Conclusions A virtual EUS training course with live cases appears feasible. It allows the possibility of training a large number of students. Further evaluation is needed, especially of virtual assessment methods and training benchmarks.


#

Introduction

Endoscopic ultrasound (EUS) is established as a modality for the diagnosis and management of pancreato-biliary and gastrointestinal disorders. EUS requires both cognitive and technical skills for adequate evaluations. The requirement for trained professionals is increasing worldwide. The American Society for Gastrointestinal Endoscopy (ASGE) recommends that at least 225 hands-on EUS cases be performed before competency can be assessed [1]. There are several methods to acquire theoretical knowledge through lectures, textbooks, atlases, slides, videos and websites. Practical EUS training is acquired in advanced fellowship programs, EUS-specific seminars with live endoscopy workshops, and hands-on training using animal or phantom models. One-on-one hands-on mentorship during fellowship is the most appropriate method for EUS training. The availability of fellowships with hands-on training is limited. This creates a demand for EUS training outside of advanced fellowships. A structured virtual EUS training program with live procedures has not been evaluated before. Virtual training may offer the advantage of live visual details of the echo-endoscope maneuvers, simultaneously with resultant ultrasound images. It also allows the possibility of repeating the maneuver on demand and two-way communications between the teacher and trainee. In addition, a large number of trainees can learn basic EUS skills on the same patient.

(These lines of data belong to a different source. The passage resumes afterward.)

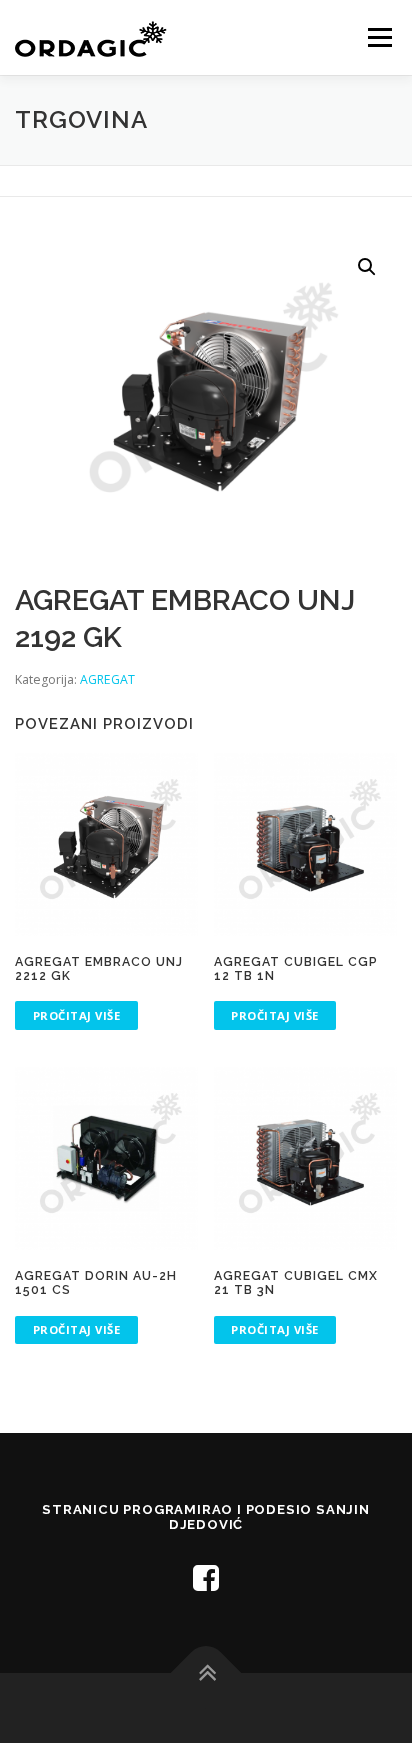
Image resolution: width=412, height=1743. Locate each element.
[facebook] (206, 1577)
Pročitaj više (77, 1015)
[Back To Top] (206, 1673)
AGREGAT (107, 679)
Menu (378, 37)
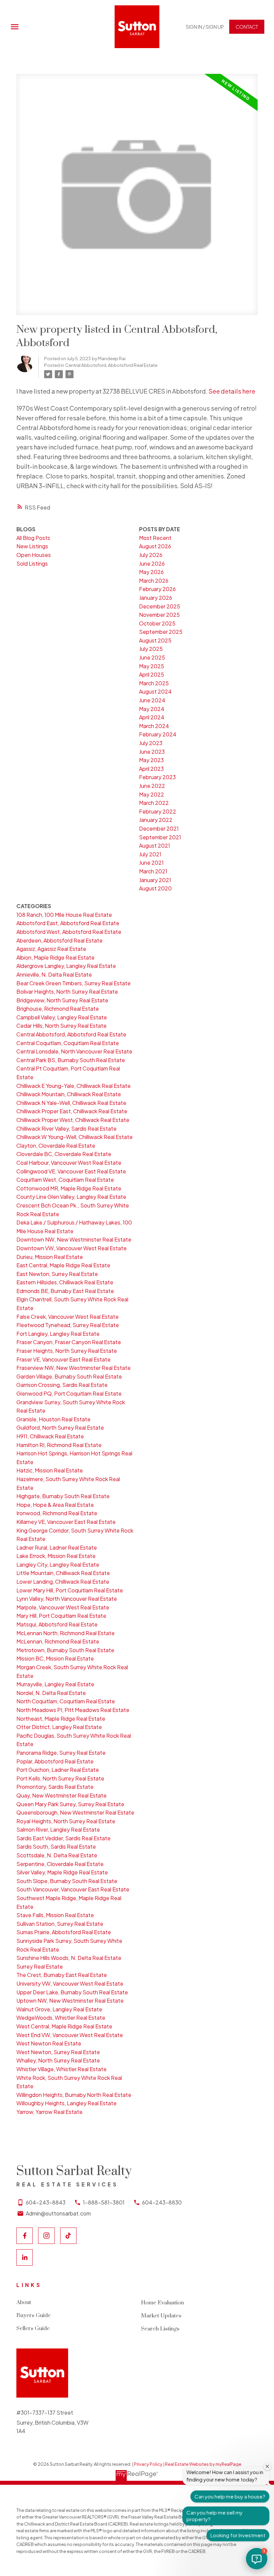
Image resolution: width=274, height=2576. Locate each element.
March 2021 (153, 871)
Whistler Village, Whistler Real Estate (61, 2068)
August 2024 (155, 691)
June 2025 (152, 657)
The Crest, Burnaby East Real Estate (61, 1974)
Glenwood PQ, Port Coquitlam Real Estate (69, 1393)
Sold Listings (32, 563)
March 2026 (153, 580)
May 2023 (151, 759)
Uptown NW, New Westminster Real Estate (70, 2000)
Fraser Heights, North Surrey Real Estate (66, 1350)
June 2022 (152, 785)
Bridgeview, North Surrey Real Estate (62, 1000)
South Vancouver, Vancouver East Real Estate (72, 1889)
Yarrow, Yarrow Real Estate (49, 2111)
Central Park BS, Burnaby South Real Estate (70, 1059)
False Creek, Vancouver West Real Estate (67, 1316)
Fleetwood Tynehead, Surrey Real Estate (67, 1324)
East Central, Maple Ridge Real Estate (63, 1265)
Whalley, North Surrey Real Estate (58, 2060)
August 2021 (154, 845)
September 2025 (160, 631)
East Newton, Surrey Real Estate (57, 1273)
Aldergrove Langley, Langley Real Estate (66, 965)
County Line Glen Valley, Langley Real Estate (71, 1196)
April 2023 (151, 768)
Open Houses (33, 554)
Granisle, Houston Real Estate (53, 1419)
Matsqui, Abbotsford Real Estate (57, 1624)
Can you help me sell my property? (214, 2515)
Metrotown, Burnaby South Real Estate (65, 1650)
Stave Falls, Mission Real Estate (55, 1914)
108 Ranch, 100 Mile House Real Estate (64, 914)
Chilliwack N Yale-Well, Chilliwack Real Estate (71, 1102)
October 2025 (157, 623)
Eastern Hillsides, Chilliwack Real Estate (64, 1282)
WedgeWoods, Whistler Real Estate (60, 2017)
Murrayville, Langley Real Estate (55, 1684)
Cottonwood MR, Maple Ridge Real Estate (68, 1188)
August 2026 (155, 546)
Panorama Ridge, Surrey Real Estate (61, 1752)
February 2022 (157, 811)
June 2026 (152, 563)
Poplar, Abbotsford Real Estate (55, 1761)
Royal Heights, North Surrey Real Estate (65, 1821)
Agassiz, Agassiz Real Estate (51, 948)
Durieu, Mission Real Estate (49, 1256)
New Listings (32, 546)
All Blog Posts (33, 537)
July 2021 (150, 854)
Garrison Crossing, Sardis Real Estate (62, 1384)
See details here (232, 391)
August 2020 (155, 888)
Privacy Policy (148, 2464)
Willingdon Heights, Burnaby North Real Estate (73, 2094)
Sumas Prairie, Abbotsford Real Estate (63, 1932)
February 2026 (157, 588)
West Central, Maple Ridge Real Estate (64, 2026)
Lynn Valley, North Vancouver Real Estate (66, 1598)
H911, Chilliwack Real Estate (50, 1436)
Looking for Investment (238, 2535)
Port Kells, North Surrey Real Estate (60, 1778)
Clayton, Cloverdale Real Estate (55, 1145)
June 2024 (152, 700)
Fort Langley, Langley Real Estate (58, 1333)
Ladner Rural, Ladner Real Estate (56, 1547)
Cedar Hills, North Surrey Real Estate (61, 1025)
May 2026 (151, 571)
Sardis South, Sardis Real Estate (56, 1846)
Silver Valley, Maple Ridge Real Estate (62, 1872)
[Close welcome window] (267, 2466)
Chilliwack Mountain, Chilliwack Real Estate (68, 1094)
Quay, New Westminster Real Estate (61, 1795)
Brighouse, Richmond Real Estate (57, 1008)
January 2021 (155, 879)
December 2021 (159, 828)
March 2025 (154, 683)
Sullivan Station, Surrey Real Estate (59, 1923)
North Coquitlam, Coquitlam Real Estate (65, 1701)
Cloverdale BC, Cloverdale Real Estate (63, 1153)
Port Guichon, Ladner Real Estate (57, 1769)
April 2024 (151, 717)
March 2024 (154, 725)
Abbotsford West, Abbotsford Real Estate (68, 931)
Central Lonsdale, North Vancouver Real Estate (74, 1051)
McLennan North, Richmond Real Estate (65, 1632)
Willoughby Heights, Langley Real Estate (66, 2103)
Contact (247, 27)
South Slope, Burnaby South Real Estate (66, 1880)
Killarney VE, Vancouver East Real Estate (66, 1521)
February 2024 (157, 734)
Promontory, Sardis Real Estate (55, 1786)
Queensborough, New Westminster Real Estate (75, 1812)
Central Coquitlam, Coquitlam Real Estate (67, 1042)
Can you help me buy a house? (229, 2496)
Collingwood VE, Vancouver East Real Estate (71, 1171)
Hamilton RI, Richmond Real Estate (59, 1444)
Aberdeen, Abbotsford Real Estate (59, 940)
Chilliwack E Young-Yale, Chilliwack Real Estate (73, 1085)
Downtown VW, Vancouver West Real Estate (71, 1248)
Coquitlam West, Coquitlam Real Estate (65, 1179)
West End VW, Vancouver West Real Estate (69, 2034)
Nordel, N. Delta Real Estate (51, 1692)
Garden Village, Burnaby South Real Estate (69, 1376)
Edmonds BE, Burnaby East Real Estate (65, 1290)
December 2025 (159, 606)
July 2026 (150, 554)
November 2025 (159, 614)
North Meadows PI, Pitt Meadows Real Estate (72, 1709)
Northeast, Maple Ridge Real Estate (60, 1718)
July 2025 (151, 648)
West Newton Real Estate (48, 2043)
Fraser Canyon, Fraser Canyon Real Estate (68, 1341)
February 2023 (157, 776)
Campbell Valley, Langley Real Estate (61, 1017)
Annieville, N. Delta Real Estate (54, 974)
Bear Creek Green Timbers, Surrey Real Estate (73, 983)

During the recent COVID-19 pandemic-induced restrictions worldwide, mentorship was not possible at most places. After resumption of endoscopy services, we decided to assess the feasibility of a virtual EUS training course by utilizing e-classes with live cases with objective end points for satisfactory identification of specific structures, and for learning basic maneuvers.


#

Patients and methods

This was a prospective observational study. Twenty-one trainees were chosen from a group of applicants. The criteria for choosing the candidate were: 1. at least 3 years’ experience in gastroscopy and colonoscopy with certification; 2. optional exposure to EUS and ERCP; 3. availability of linear echo-endoscope at the candidate’s institute; and 4. access to high-speed internet. Details of trainees are given in [Table 1]. Applicants who already were well trained in EUS were not considered. The training was imparted over a virtual platform. Sixteen classes of 90 minutes each were held over 3 months (August 1, 2020 to October 31, 2020). Twenty-one patients with appropriate indications (esophageal cancers, mediastinal lymphadenopathy, abdominal lymphadenopathy, gastric wall lesion, pancreatic lesion, bile duct lesion, rectal lesion etc.) were included for the purpose of training. Informed consent was taken from patients.

Table 1

Details about trainees.

Total number of trainees (n)

21

Gender

  • Male

14

  • Female

 7

Years since gastroenterology degree/ fellowship

  • Nil

 1

  • 1–5 years

19

  •  > 5 years

 1

Current affiliation

  • Academic/university

 8

  • Private hospital

13

ERCP experience (performed ERCP independently)

  • Yes

20

  • No

 1

Prior experience (EUS)

  •  < 50 procedures

 4

  • Only observation (conferences/in vitro/hands-on training on models)

14

  • Only internet (videos)

 3

ERCP, endoscopic retrograde cholangiopancreatography; EUS, endoscopic ultrasound.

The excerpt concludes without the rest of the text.